STATON, P.J., and HOFFMAN, J., concur.

NOTES

[1] John asserts that the Master Commissioner of the St. Joseph Circuit Court, Dempsey Cox, was permanently appointed Judge Pro Tem and objects to Cox's hearing various proceedings in this status as a violation of the holding in State ex rel. Smith v. Starke Circuit Court (1981), Ind., 417 N.E.2d 1115. The record before us is devoid of evidence that Cox was appointed permanent Judge Pro Tem and therefore this argument is without merit.

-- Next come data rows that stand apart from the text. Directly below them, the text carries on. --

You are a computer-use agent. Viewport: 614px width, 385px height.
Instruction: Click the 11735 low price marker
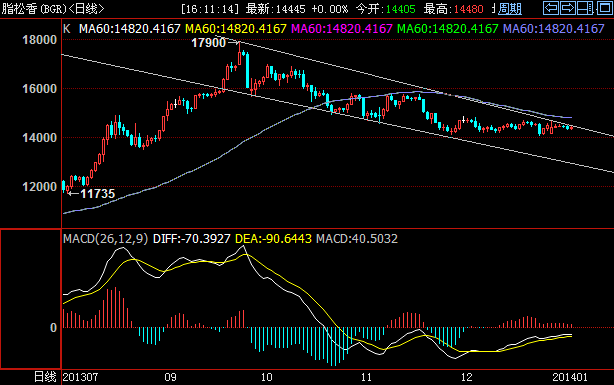point(98,193)
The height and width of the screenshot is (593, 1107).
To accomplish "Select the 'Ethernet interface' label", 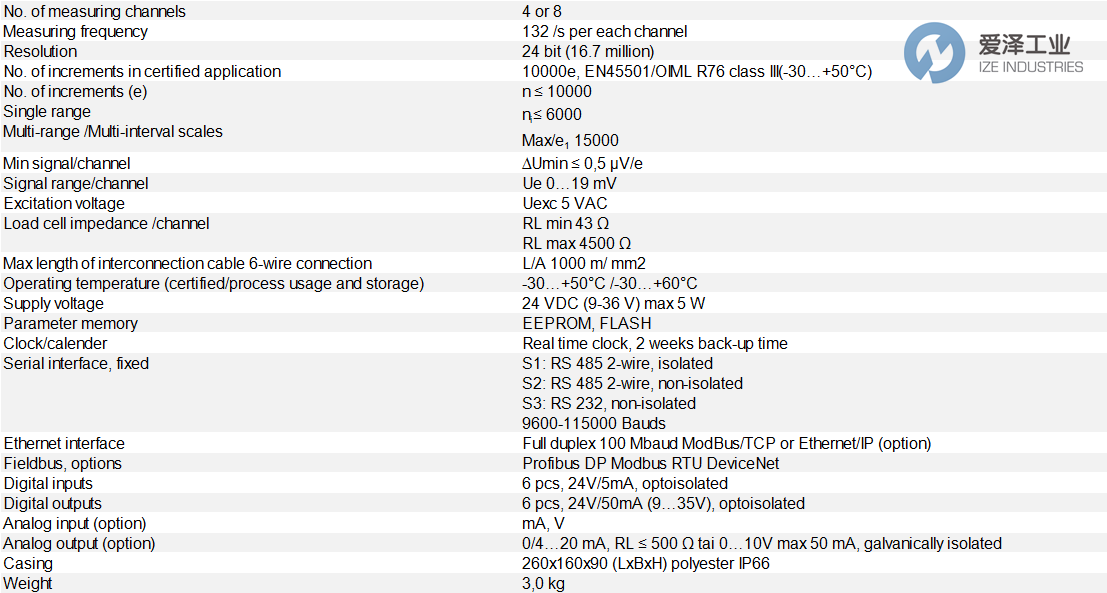I will coord(64,443).
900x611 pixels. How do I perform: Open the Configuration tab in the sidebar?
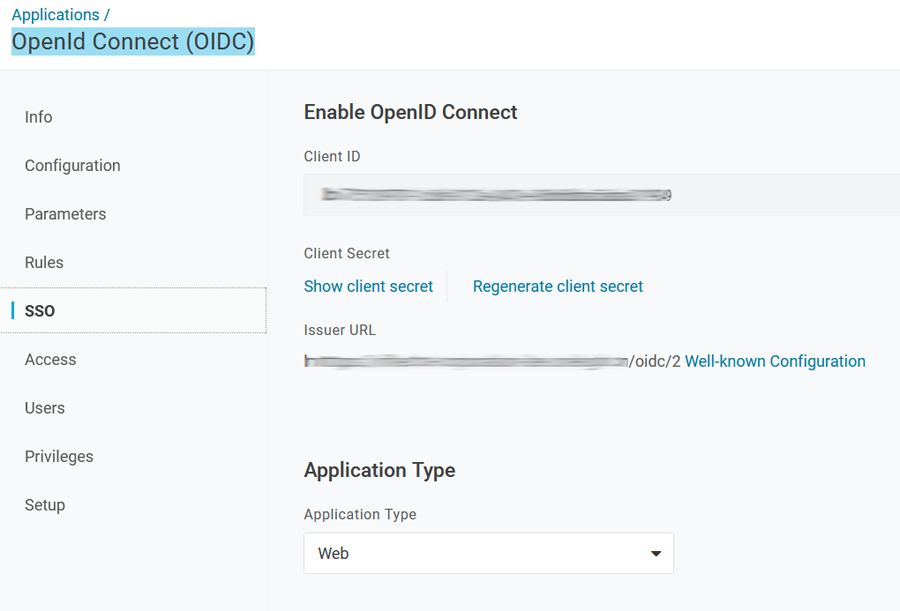tap(72, 166)
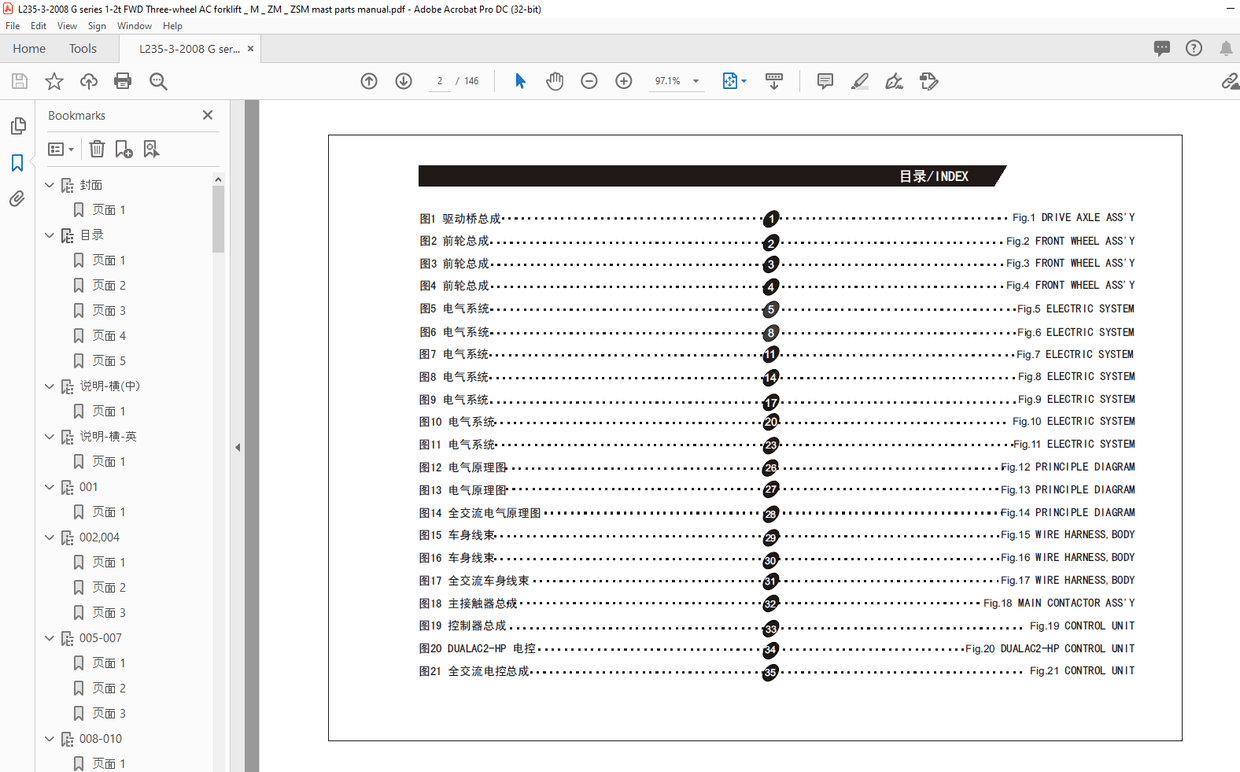
Task: Open bookmark options dropdown menu
Action: [x=61, y=149]
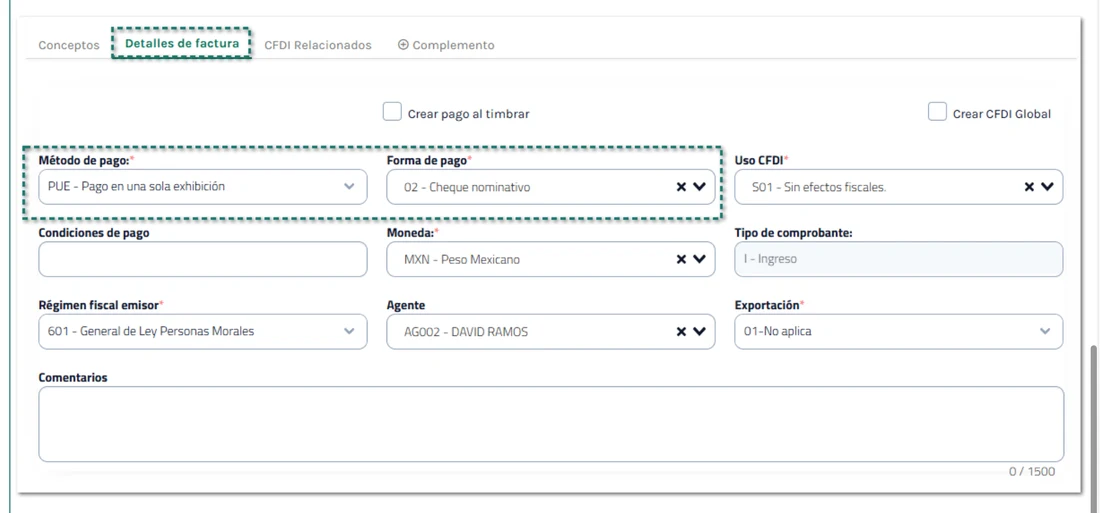This screenshot has height=513, width=1100.
Task: Open the Forma de pago chevron arrow
Action: coord(699,187)
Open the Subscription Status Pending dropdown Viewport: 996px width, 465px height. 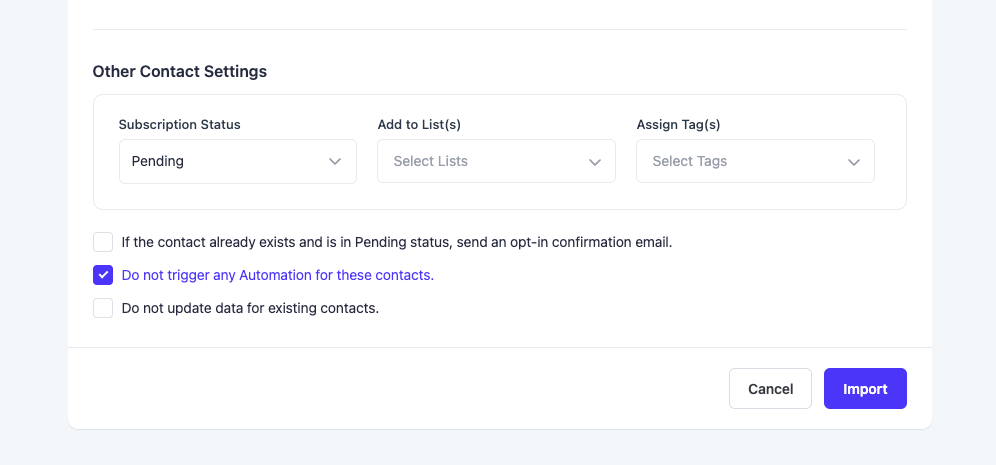[x=238, y=161]
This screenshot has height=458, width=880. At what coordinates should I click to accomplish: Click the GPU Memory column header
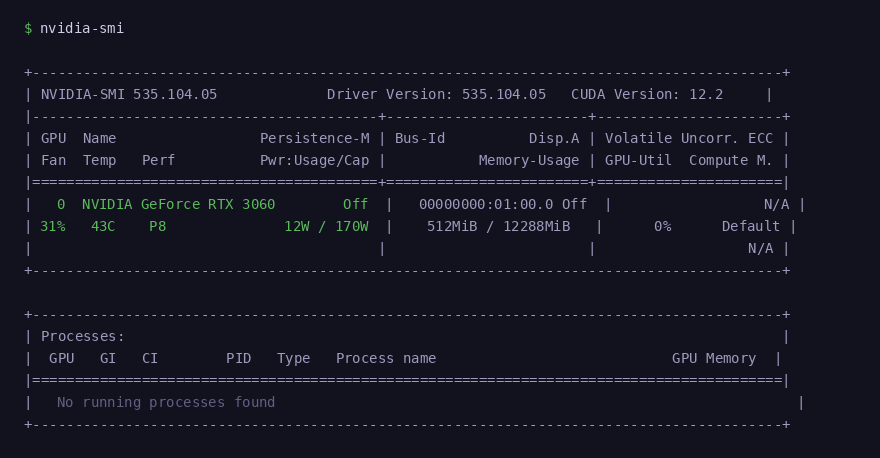coord(714,358)
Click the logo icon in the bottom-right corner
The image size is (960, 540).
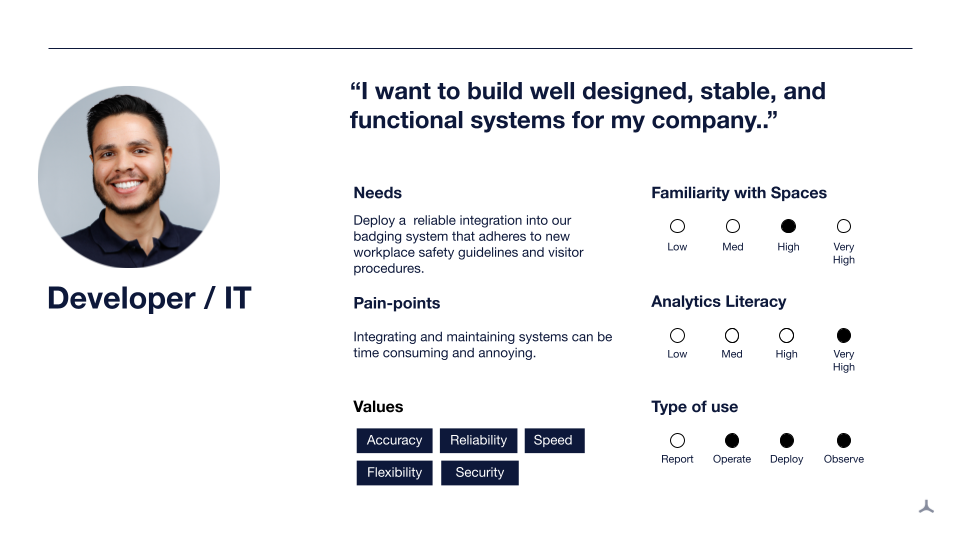pyautogui.click(x=926, y=507)
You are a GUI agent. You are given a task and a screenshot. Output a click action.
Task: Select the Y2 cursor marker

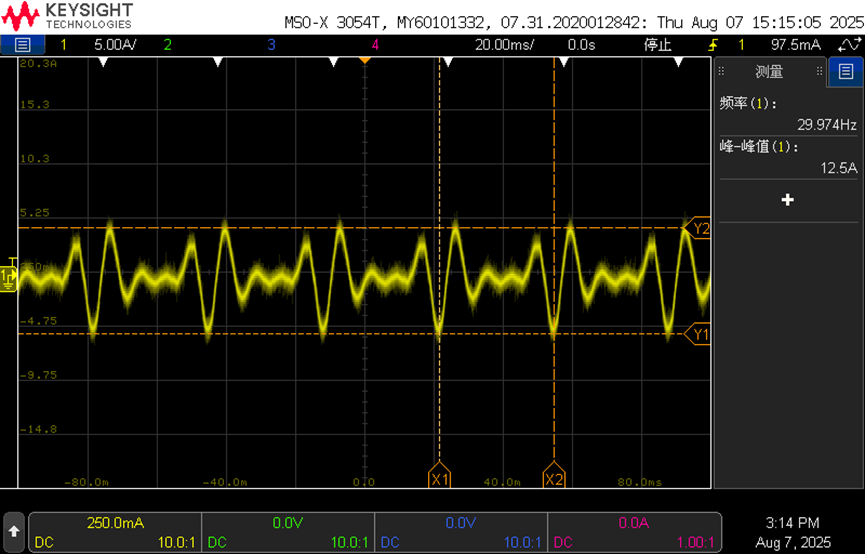pos(697,228)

[2] "(B) Reference. A reference to a master shall be the exception and not the rule. In actions to be tried by a jury, a reference shall be made only when the issues are complicated; in actions to be tried without a jury, save in matters of account and of difficult computation of damages, a reference shall be made only upon a showing that some exceptional condition requires it. Reference shall be allowed when the parties agree prior to trial as provided by these rules or by statute."

[3] Pursuant to a writ of certiorari issued by this court on its own motion, the Clerk of the St. Joseph Circuit Court transmitted relevant order book entries of the court showing the proper appointment under IC XX-X-X-XX.1 of Dempsey A. Cox as Master Commissioner of the St. Joseph Circuit Court during the time period relevant here.

[4] "Sec. 9 Final Decree

(c) The court may make no provision for maintenance except that when the court finds a spouse to be physically or mentally incapacitated to the extent that the ability of such incapacitated spouse to support himself or herself is materially affected, the court may make provision for the maintenance of said spouse during any such incapacity, subject to further order of the court. As amended by Acts 1979, P.L. 273, SEC 12."

[5] It may also be noted that the weekly payment amount on the lien and second mortgage totalled $93.70, while weekly support was increased by $44.

[6] We do not find nor do we imply that delaying tactics were present here. However, a significant policy justification for the rule in other jurisdictions is to prevent this kind of abuse. See, e.g., Martin v. Martin (1981 2d Dept.) 82 App.Div.2d 431, 441 N.Y.S.2d 828.